Aim: Cross off 75 films from the 1001 List
Reviewed: 14
To go: 61
Should be on: 19
On Track: No!

6 thoughts on “My Week in Movies, 2015 Week 13

  1. The death of Samuel L. Jackson in DBS always cracks me up. Fun, but very dumb movie. Never bothered with Toys or Legend and glad for it. The Imitation Game is on my short list of to-see movies from 2014. Been meaning to see My Name is Bruce, just never got around to it. Maybe, maybe not. Hurray for getting back on track! At least for one of your goals.

    • You’re fine with ignoring Legend and Toys. Go check out some clips of Tim Curry in the former on YouTube though, it’s at least worth that. And yeah, there’s a reason that one scene from DBS has become legendary.

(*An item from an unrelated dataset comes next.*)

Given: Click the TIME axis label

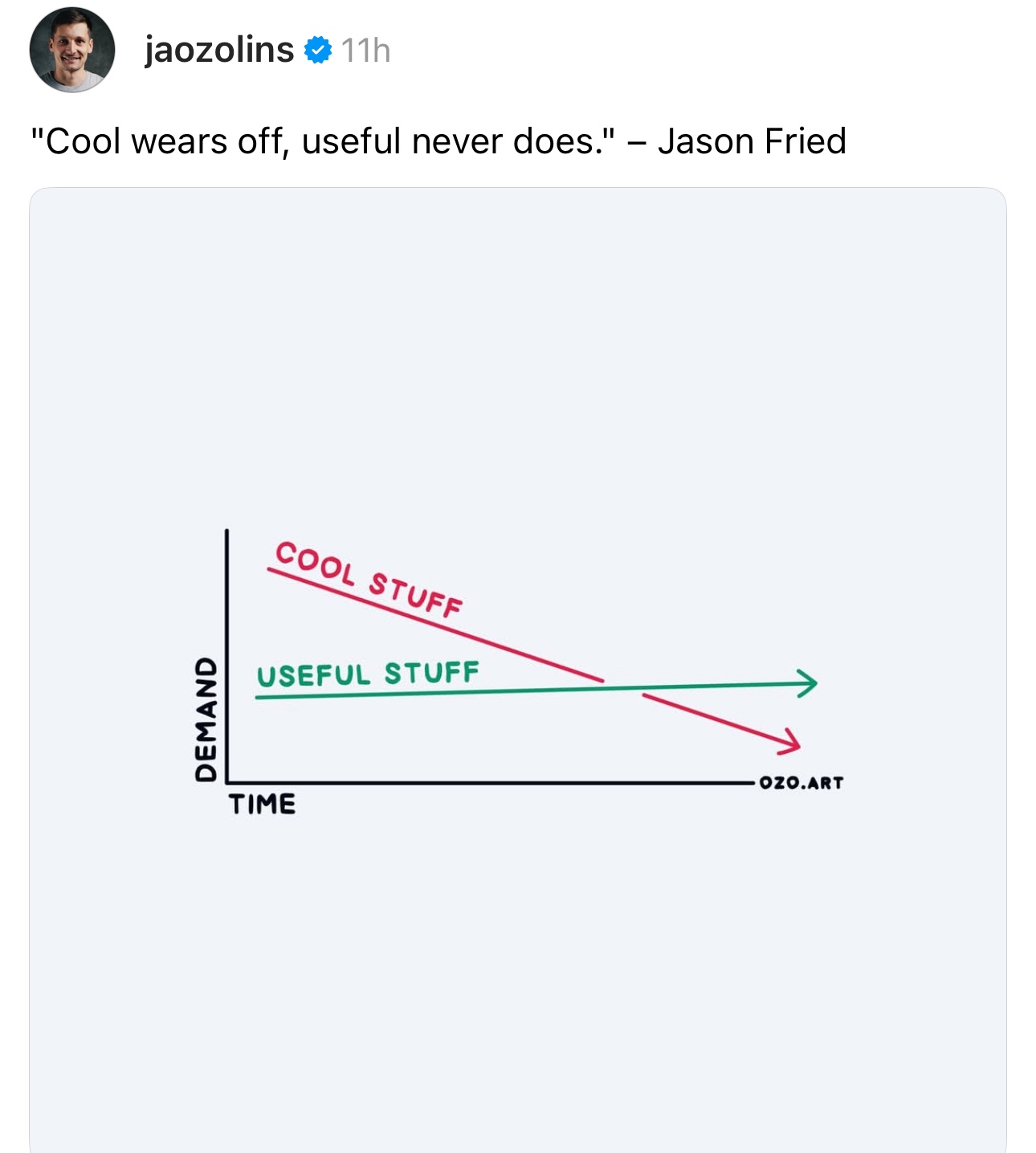Looking at the screenshot, I should coord(263,804).
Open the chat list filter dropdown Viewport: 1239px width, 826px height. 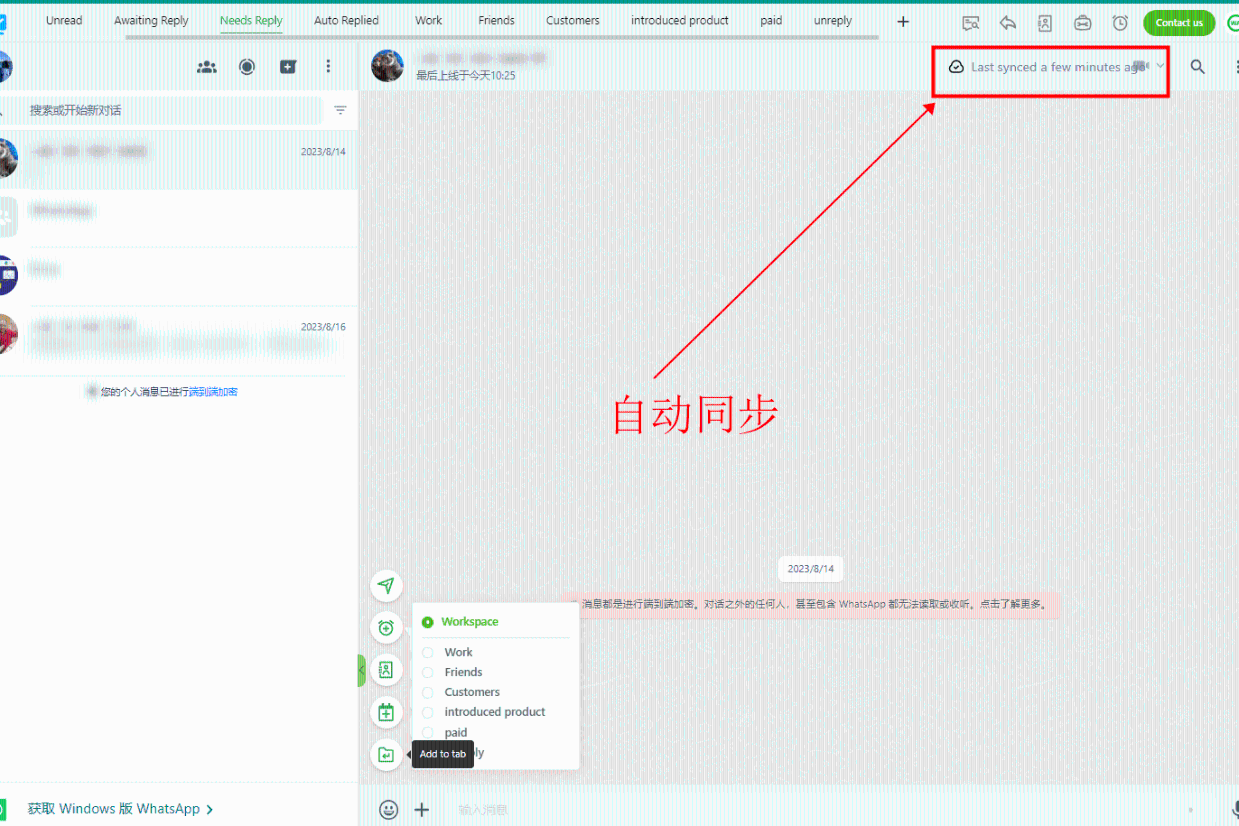pos(340,110)

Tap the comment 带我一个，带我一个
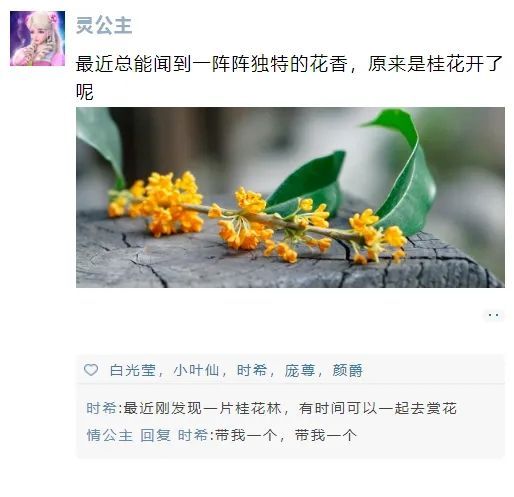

  2. Ahh I watched Enemy in January and I did like it, it was so intriguing that I’ve been thinking about it for two months and I’m still not totally sure what the hec was going on, though I have a sneaking feeling that’s what the film makers wanted!

  3. Jay, Jay, Jay, Jay….first you hate on The Goonies, now a mediocre review of Legend. The 80’s will not let this injustice stand! I do agree, though, that Curry is the highlight of the film. Now the question is, which version did you see? The European release with the Jerry Goldsmith orchestral score or the US version (slightly shorter) with the Tangerine Dream score?

    • I thought you might have something to say about my comments on Legend. Based on your discussion on Elwood’s MBDS podcast episode (which I saved to listen to after I’d seen Legend) I think I saw the Jerry Goldsmith version, although as usual I don’t even remember if there was a score, let alone who provided it. And, you know, there were a couple of decent movies in the 80s. Police Academy was OK, if I recall.